___ Given text ___

# How does Quantlm Hot Sauce Work



## JimD (May 25, 2004)

I needed some Shamino bearing lubricant and this was the best I saw.

I notice that some of you like the Shamino oils but this seems a little thick for the bearings to work the best. 

Is the Hot Sauce good bad or ok for the bearings and other rod surfaces that matter for max cast ? I usually corrosion X original for most of the other parts i want to protect. 

Thanks, Jim


----------



## ClearLakeClayt (Aug 2, 2011)

George Maness responded to that question in your other thread, Jim:

http://2coolfishing.com/ttmbforum/showthread.php?t=465455

An internet search turns up a number of opinions, just like almost everything else associated with our great sport...


----------



## Dipsay (Apr 28, 2006)

Not a fan of the hot sauce brotha. Once it loses its viscosity it bonds to the metal and is very hard to get all of it off. Either lighening lube, reel butter is good too...Dip


----------



## MattK (Feb 9, 2006)

lol Jim is on the hunt for the best bearing oil.

I'm not a fan of the hot sauce for the same reasons as dipsay. 

Have you tried Rocket Fuel tournament label? It's pretty thin and very little color. We use the yellow label on all the reels that go through the shop but for people who don't mind oiling more often I recommend that.


----------



## ClearLakeClayt (Aug 2, 2011)

*Reel Power RP-10?*

Well crud, now you guys are going to make me go out and buy a new oil, just to see what all the excitement is about. Nobody ever mentions Reel Power RP-10 on here. I bought a big bottle years ago at FTU, but don't see it there anymore. It is still around, as they have a website. The website, of course, touts it as the best of the best, and everybody knows you can believe everything you read on the internet!

http://usalubrications.com/mpc-rp10.html

So, what's up, does anyone else use RP-10?


----------



## Bantam1 (Jun 26, 2007)

I actually think our oil is lower in viscosity than some of the oils mentioned. Cheap (typically free) and works well.


----------



## Smackdaddy53 (Nov 4, 2011)

___ Data to examine ___

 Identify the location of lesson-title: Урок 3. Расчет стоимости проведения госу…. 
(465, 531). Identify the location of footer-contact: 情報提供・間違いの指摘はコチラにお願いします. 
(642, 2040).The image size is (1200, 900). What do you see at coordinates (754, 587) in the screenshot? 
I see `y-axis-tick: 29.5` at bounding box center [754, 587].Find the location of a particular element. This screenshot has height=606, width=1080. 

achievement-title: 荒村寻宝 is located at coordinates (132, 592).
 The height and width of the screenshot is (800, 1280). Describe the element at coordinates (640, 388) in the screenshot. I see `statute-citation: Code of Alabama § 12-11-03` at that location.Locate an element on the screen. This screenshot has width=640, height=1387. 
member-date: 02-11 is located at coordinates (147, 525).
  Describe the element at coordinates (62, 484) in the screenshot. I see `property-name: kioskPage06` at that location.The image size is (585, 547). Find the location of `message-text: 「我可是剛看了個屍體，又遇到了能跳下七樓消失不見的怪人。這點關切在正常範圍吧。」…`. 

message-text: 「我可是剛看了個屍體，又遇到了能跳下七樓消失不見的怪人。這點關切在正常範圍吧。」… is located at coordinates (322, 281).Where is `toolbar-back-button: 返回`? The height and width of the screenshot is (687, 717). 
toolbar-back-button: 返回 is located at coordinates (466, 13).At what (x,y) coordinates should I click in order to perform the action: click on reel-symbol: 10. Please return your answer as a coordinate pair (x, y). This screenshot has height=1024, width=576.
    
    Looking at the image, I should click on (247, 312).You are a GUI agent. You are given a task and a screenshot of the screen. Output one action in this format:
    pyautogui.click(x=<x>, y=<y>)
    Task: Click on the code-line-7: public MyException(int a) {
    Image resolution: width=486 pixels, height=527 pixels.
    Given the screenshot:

___

In the forum thread about Hot Sauce above, which Rocket Fuel label does MattK's shop use on all the reels that go through it?

Result of this exercise
The yellow label.